Константин персонально виновен в польском восстании 1831 года, в котором он благополучно уцелел, в котором погибли русские гарнизонные солдаты, иногда жестоко убитые. А Константин остался в полном порядке. И даже не был предан позору. Ну, куда же старшему брату младшего-то! Хотя будь мы в XVIII веке, и кровь не спасла бы его, полетел бы позорно в какой-нибудь Пустозерск! Но, увы, мы уже тогда сильно повредили национальное самосознание, которое сейчас нам приходится с таким трудом восстанавливать. А Константину все было можно. Он везде был шалопаем, и все ему всё прощали — бабка, отец.
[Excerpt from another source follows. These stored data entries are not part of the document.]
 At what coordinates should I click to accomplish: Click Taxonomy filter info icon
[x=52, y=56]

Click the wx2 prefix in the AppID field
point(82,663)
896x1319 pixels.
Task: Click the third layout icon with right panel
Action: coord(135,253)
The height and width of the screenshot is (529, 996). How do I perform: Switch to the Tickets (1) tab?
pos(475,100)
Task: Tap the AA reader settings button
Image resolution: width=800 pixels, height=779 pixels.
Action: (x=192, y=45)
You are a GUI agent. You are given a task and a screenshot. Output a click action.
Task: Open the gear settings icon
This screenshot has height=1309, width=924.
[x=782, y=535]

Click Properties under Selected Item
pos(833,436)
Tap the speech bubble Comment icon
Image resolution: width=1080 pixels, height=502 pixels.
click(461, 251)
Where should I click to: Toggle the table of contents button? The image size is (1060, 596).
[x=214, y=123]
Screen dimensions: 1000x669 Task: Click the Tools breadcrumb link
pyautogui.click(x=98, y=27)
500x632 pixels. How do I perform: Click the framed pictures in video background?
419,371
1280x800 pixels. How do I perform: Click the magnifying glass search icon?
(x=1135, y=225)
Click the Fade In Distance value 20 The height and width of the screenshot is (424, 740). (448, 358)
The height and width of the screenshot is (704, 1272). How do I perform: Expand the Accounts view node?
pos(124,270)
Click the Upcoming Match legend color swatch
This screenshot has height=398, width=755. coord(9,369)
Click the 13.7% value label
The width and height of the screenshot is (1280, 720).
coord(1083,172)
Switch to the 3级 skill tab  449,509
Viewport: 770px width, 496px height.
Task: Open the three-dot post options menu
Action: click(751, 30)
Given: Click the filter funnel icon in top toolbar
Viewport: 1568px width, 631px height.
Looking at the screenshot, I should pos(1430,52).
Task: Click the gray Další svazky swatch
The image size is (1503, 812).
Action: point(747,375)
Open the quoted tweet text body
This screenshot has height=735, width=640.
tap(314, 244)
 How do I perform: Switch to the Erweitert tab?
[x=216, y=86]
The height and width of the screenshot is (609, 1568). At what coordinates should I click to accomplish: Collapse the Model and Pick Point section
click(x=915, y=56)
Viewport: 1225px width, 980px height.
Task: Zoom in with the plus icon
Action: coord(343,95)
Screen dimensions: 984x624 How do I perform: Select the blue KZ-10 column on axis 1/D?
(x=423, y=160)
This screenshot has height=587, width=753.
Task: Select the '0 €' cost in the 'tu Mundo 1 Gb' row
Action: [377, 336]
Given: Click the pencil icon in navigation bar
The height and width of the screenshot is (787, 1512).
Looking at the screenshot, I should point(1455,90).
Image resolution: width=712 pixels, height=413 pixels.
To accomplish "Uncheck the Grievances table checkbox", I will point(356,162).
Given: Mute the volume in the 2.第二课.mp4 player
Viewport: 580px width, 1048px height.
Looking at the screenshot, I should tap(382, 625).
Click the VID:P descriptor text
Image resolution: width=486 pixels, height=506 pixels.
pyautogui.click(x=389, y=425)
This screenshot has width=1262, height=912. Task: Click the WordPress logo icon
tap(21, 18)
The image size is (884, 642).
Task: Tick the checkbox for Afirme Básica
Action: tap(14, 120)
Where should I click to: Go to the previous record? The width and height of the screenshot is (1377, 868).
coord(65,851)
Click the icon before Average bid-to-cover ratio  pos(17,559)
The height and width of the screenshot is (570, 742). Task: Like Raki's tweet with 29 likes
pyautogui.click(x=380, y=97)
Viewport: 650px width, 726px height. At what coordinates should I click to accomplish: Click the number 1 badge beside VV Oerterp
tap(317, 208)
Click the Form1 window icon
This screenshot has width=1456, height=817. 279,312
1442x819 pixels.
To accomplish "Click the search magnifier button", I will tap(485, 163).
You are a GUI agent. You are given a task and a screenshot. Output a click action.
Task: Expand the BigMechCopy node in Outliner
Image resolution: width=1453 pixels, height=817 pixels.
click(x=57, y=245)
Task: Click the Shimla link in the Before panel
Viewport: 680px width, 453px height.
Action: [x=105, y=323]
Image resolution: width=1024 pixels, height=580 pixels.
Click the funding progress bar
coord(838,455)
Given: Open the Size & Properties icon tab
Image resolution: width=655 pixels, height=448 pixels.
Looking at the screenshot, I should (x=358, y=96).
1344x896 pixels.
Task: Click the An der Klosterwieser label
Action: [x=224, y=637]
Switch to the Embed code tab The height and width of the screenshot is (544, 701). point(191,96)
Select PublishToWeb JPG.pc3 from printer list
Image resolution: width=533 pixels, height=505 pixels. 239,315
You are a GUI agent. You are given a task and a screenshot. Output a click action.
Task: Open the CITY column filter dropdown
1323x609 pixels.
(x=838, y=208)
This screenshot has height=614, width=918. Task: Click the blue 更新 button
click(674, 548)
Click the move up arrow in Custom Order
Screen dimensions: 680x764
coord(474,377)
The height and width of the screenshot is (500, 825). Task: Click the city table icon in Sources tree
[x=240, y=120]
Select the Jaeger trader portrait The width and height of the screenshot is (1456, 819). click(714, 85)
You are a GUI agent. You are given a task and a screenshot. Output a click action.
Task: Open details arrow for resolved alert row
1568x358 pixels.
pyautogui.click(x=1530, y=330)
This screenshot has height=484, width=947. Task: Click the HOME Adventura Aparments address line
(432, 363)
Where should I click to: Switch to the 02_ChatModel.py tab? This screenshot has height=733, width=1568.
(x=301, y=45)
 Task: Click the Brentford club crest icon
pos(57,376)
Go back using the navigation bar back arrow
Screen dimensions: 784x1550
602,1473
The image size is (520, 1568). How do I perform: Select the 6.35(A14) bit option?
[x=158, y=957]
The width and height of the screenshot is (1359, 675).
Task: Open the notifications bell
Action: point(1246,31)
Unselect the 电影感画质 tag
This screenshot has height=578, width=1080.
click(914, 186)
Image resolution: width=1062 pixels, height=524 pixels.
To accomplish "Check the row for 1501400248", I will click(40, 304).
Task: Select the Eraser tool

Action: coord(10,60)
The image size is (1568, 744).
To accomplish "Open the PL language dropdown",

Он ерничал у бабки, ерничал при отце. А Александр вынужден был всерьез играть эти две роли. И то налагало тяжелый отпечаток на всю оставшуюся жизнь. Так что очень во многом виноват не сам Александр, а его бабка, отчасти даже его отец. Все-таки Лагарпа не Павел выбирал, а Екатерина. Конечно, он не знал о том, что его отца убьют. Более того, его убедили в том, что его отцу ничего не грозит. Мы об этом говорили прошлый раз. Участники заговора тоже предполагали, что ничего не произойдет. Они просто перепились для очистки совести, а перепившись, душили и били табакеркой, били государя, били офицера. Александр тем более позволил себя убедить, не перепившись. Кстати, он постепенно удалил от престола участников цареубийства.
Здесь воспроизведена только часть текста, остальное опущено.